Te voy a ahorrar el relato de los mil y un trabajos que hice durante todos estos años, desde vender pulseritas en las playas más exclusivas del Caribe hasta pasar relojes falsos de Puerto Rico a Dominicana. Algunos asuntos fueron legales y otros no tanto, pero en algo se parecen todos: eran laburos a plazo fijo, rebusques para seguir, excusas para desplazarme por estos lares que piden poco al que con poco se conforma, sobre todo si ese poco garantiza una libertad exenta de compromisos. Te digo esto como si fuera una pauta de vida que se desprende de mi carácter y a lo mejor es al revés. Quizá viví a los tumbos solo porque así vino la mano. Lo que sé es que todos estos años de idas y venidas me han cambiado. Y me han cansado. Tal vez por eso cuando el Vasco Arocena me habló del aserradero me sentí como el marino que adivina un puerto después de una larga temporada en el mar.

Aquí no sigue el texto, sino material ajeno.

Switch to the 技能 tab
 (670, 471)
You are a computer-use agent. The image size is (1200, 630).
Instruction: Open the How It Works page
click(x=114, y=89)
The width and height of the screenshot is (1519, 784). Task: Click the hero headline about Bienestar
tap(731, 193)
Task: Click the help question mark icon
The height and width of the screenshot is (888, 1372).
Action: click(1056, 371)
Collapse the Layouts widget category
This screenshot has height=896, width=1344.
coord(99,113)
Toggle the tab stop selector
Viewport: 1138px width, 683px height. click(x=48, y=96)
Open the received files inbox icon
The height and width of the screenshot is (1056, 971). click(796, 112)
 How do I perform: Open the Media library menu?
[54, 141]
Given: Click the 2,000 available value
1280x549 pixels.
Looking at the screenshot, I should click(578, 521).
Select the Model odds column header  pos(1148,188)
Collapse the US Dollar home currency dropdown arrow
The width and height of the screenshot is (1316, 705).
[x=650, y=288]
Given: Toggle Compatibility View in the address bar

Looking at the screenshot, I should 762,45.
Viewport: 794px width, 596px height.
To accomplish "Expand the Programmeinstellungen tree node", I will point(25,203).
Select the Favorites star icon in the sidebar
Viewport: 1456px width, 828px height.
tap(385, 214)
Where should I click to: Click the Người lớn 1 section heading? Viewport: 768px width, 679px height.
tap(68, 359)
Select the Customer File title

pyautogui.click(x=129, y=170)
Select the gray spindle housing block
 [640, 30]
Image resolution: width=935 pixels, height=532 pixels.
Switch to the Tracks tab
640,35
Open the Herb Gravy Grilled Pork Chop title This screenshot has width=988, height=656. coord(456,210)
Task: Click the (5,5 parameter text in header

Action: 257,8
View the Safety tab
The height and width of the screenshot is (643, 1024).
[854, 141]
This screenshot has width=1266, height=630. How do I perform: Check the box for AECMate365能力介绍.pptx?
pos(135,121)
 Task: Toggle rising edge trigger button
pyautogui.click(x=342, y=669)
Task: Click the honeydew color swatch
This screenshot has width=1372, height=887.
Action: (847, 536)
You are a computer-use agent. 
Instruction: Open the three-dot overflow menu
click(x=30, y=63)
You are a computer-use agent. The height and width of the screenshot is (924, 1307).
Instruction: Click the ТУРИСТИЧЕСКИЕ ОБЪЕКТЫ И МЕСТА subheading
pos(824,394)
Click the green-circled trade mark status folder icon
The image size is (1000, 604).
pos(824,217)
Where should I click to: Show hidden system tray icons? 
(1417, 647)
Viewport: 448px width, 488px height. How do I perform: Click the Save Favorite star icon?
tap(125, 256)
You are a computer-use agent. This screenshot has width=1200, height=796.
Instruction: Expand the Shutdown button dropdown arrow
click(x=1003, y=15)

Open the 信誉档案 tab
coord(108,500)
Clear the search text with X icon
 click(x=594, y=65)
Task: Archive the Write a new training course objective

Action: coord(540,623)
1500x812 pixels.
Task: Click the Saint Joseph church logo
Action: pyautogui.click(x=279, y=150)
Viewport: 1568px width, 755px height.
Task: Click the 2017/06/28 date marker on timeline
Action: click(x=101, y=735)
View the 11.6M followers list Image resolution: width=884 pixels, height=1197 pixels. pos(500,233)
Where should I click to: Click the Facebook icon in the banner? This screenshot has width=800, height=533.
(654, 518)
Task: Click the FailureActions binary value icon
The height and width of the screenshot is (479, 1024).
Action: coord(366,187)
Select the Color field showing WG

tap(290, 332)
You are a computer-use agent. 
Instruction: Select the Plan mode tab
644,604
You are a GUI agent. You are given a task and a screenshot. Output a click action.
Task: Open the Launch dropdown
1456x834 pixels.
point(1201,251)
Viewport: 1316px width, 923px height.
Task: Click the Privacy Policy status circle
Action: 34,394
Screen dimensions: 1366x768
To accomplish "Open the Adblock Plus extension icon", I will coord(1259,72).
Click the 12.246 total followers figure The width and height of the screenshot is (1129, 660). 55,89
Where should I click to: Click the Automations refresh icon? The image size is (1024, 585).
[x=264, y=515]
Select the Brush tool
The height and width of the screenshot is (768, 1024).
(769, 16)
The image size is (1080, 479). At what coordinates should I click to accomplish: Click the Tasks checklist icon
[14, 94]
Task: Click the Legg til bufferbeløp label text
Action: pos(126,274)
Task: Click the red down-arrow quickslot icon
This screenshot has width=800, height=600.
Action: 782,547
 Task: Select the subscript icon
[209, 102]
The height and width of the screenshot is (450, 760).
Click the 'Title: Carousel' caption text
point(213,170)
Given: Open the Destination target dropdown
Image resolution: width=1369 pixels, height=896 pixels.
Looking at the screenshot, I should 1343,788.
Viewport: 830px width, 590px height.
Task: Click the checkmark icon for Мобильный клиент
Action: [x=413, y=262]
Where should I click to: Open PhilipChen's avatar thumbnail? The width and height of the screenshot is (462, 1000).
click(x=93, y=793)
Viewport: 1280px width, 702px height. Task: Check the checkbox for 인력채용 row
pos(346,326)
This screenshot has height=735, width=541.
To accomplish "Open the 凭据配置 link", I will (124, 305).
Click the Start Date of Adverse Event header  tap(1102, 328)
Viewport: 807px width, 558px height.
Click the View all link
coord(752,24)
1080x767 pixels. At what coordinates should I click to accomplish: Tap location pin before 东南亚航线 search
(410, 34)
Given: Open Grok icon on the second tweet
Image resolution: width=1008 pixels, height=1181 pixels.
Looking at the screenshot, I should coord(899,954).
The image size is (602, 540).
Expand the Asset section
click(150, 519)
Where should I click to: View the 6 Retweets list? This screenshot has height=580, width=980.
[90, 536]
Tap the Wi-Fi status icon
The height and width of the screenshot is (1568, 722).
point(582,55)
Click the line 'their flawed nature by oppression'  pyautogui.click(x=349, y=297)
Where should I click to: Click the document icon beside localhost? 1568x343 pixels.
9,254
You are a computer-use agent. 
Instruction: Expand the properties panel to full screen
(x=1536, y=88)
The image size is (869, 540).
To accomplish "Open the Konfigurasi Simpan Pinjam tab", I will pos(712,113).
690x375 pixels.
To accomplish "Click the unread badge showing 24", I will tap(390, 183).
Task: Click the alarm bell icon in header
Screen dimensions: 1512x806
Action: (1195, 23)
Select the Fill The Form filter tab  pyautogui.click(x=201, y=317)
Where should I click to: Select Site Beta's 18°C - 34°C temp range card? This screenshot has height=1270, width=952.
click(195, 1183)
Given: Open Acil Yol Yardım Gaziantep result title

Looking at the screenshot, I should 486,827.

Debería explicarte quién es Arocena. En primer lugar, es la razón por la que hoy espero en este cuarto desnudo mirando el techo desde una cama de cañas, rodeado de indios que tanto provocan mis males como, según parece, se ocupan de mí. Podría describirlo como alguien que tiene talento y hasta un gusto genuino por vivir a la deriva. En verdad, lo que le gusta es la vida, y un día decidió que sería mejor vivirla de cualquier modo al otro lado del Atlántico que malgastarla lavando coches en el lavadero de su tío, en las afueras de Bilbao. Una mañana en la que se dirigía al trabajo dobló por una calle que lo llevó al puerto y no volvió más ni a su casa ni al lavadero. Se embarcó en un carguero de bandera argelina que lo dejó en Recife, al norte del Brasil. [...]
[...] Tomé el brebaje que me dieron los indios para acercarme a ellos con el fin de entenderlos y lograr que hicieran lo que necesito. Pero solo conseguí abrir un paréntesis en mi vida y en mi mente, después de sentir un dolor como jamás tuve y de creer que me asomaba al abismo de una muerte joven y absurda. En compensación ahora tengo, por las mañanas, la mano dulce y caliente de Dolores, la india, que se apoya sobre mi frente para comprobar la temperatura y ahuyentar la fiebre. También tengo tiempo para escribirte. Le debemos esta comunicación a Juan Camba. Aunque, a diferencia de la mano de Dolores sobre mi frente, no sé qué beneficio puede reportarnos.